Teams: University of Nevada

Writers: Navarro Griffin, Nathan Mallku

PDF: Out-of-body Locomotion: Vectionless Navigation with a Continuous Avatar Representation

Abstract

Teleportation is a popular and low risk means of navigating in VR. Because teleportation discontinuously translates the user’s viewpoint, no optical flow is generated that could lead to vection-induced VR sickness. However, instant viewpoint translations and resulting discontinuous avatar representation is not only detrimental to presence and spatial awareness but also presents a challenge for gameplay design–particularly for multiplayer games. With a discontinuous avatar representation it becomes difficult to follow or chase other players. In this thesis we present a new teleportation method called out-of-body locomotion. This is a hybrid viewpoint technique that lets users seamlessly switch between a first-person and third-person avatar view while the user’s avatar has a continuous representation. While in third-person, if the user doesn’t move, the camera remains stationary to avoid any optical flow generation and to minimize VR sickness. In third-person users can precisely navigate their avatar using their controller. The viewpoint automatically switches back to first-person as soon the user breaks line of sight with their avatar or the user requests to rejoin the avatar with a button press. While in first person, users can walk around using positional tracking and switch to third person when they run into the tracking space boundaries. In this study we compare the effectiveness of out-of-body locomotion to regular teleportation using a user study that had participants (n=22) traverse an obstacle courses.

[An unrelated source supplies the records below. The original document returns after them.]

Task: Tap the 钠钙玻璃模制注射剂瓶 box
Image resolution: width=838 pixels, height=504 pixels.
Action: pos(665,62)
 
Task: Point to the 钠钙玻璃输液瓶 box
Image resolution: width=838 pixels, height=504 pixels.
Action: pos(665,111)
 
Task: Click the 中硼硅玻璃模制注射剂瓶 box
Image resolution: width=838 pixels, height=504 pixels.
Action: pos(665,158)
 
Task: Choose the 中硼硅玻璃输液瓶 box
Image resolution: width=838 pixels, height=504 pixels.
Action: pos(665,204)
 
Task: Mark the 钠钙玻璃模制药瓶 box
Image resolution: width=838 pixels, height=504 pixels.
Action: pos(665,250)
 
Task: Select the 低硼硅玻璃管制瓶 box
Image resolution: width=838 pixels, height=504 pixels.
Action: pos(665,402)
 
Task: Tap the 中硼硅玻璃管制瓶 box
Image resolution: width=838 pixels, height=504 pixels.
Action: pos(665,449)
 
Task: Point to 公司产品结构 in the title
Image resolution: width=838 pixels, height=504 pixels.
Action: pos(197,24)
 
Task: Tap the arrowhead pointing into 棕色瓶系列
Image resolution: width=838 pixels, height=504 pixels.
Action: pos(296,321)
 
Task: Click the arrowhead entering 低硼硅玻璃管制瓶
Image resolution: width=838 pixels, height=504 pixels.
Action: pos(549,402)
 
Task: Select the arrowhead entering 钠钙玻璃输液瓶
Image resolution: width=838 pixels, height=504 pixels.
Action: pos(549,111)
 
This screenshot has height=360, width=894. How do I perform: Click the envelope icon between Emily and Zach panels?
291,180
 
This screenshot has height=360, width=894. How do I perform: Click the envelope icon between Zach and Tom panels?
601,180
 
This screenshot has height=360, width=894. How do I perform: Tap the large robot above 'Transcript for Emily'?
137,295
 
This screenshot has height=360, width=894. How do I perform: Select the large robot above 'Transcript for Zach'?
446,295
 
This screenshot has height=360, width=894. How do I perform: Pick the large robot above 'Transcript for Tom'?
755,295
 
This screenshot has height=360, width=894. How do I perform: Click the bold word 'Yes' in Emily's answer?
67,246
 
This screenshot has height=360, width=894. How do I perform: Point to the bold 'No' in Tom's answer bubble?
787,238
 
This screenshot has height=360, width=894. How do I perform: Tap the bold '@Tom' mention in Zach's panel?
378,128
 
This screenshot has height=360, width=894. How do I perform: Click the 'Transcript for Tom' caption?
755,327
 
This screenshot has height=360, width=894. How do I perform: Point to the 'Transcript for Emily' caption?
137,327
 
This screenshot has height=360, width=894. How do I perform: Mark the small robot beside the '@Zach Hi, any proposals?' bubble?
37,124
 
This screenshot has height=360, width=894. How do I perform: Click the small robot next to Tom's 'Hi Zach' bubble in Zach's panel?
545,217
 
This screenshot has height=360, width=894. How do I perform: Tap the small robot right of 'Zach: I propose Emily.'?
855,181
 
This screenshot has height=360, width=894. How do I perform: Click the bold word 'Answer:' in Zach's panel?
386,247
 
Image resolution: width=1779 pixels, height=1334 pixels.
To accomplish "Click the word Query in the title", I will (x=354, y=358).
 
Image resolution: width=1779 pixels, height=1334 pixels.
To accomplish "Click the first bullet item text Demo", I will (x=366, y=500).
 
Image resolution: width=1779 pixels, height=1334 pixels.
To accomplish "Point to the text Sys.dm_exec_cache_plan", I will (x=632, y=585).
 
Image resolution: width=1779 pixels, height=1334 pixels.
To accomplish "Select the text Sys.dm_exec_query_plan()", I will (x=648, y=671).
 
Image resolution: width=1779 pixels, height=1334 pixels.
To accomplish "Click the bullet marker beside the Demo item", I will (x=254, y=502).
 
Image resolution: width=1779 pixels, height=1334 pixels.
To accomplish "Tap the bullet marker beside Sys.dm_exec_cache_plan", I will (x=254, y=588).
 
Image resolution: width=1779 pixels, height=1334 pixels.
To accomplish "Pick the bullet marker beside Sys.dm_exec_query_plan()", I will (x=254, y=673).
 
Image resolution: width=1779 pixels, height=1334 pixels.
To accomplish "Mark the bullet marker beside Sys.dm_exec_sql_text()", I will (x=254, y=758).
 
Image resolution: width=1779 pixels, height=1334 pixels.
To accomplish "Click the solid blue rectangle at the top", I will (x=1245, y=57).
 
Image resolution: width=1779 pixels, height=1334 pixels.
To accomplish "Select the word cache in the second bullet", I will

We measure VR sickness incidence, usability, spatial disorientation and performance. Results of our study that out-of-body locomotion requires significantly fewer (67%) viewpoint transitions than teleportation, while there was no significant difference in performance. Participants had a significant preference for out-of-body locomotion regarding performance, accuracy, likeability and spatial disorientation. We discuss a number of issues for future work.